The inquest into the 81-year-old’s death heard Mr Wilson had been diagnosed with untreatable aleukemic leukemia. The hearing in Barrow Town Hall was told he fell in the middle of the night on December 18 when he got out of bed to use the toilet.

A blood clot formed in the right side of his head – where he had a previous clot operated on in 2009 – and the pathologist’s report concluded an acute subdural haematoma was the immediate cause of death.

Dr John Keating said Mr Wilson would have died in less than a month in spite of the fall. During Tuesday’s inquest, Mr Wilson’s daughters asked medical staff why their dad was not given a scan sooner after the fall, and why he was then not given medication sooner to subdue regular seizures which followed.

His daughters, who did not reveal their names to the Evening Mail after the hearing, said they knew surgery was not an option, but believed their dad’s final days could have been more comfortable.

One of them told the inquest: “There were severe, regular seizures and it was very distressing for the family. I wouldn’t want anybody else to go through that.”

Dr Keating said there was no indication a scan was needed sooner, but was not made aware of the seizures.

He said: “I apologise for that and I’ll look into it. That’s not care we would like to give our patients.”

The daughters also asked why their dad’s bed never had cot sides on the night he got up and fell. Andrea Armstrong, oncology unit ward manager, said cot sides were fitted according to a daily risk-assessment of a patient, but should have been on the night Mr Wilson fell.

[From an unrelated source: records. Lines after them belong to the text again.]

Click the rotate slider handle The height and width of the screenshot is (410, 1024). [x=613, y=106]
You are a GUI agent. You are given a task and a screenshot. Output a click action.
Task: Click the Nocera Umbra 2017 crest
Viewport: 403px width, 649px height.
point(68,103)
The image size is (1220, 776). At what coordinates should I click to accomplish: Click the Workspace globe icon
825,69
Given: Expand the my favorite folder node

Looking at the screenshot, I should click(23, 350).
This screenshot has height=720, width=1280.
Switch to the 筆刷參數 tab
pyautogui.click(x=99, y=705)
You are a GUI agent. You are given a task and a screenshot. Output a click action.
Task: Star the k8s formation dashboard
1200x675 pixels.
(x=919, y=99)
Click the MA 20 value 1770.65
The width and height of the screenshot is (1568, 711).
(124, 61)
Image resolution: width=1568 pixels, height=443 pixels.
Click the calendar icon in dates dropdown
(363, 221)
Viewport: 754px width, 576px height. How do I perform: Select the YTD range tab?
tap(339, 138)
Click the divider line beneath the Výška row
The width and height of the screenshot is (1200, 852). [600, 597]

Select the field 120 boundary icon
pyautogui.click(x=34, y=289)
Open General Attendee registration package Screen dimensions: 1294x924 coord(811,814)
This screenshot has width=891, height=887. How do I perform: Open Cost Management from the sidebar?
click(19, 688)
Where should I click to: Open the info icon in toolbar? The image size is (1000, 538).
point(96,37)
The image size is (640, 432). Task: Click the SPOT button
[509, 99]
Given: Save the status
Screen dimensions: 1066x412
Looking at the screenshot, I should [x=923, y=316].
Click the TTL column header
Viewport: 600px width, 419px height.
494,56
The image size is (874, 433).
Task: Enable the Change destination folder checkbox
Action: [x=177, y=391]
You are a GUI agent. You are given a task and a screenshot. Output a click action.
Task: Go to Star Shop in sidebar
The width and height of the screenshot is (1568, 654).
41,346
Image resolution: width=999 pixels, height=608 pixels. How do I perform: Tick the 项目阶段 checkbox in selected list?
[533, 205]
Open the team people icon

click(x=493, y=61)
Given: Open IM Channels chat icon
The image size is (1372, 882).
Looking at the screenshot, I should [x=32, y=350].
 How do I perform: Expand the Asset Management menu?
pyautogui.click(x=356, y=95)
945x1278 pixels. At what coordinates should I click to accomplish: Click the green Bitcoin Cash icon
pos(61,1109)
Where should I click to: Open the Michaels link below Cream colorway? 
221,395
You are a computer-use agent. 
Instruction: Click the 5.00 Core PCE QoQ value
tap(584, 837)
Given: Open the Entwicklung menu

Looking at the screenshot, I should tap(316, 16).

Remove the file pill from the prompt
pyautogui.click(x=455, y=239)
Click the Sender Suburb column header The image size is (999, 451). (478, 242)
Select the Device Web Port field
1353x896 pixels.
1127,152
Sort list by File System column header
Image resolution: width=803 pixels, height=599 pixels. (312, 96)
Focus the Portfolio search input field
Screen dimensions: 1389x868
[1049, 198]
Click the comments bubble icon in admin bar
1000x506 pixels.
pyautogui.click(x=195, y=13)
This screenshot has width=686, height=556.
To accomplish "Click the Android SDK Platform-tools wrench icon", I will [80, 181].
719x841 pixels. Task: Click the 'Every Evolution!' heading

She said: “I can only apologise that the nurse that night felt they didn’t need to be put on.”

Mrs Ranu Rowan, head of legal services at University Hospitals of Morecambe Bay NHS Foundation Trust, which runs FGH, told the family: “As Mrs Armstrong and Dr Keating reassured you, the outcome of the inquest always goes back to senior managerial staff and they will know about things that happened and what should have been done.”

Mr Ian Smith, South and East Cumbria coroner, recorded a verdict of natural causes, complicated by an accident.

He said: “It seems the fall and the injury made things worse, but against a background of a pretty well insoluble medical situation anyway.”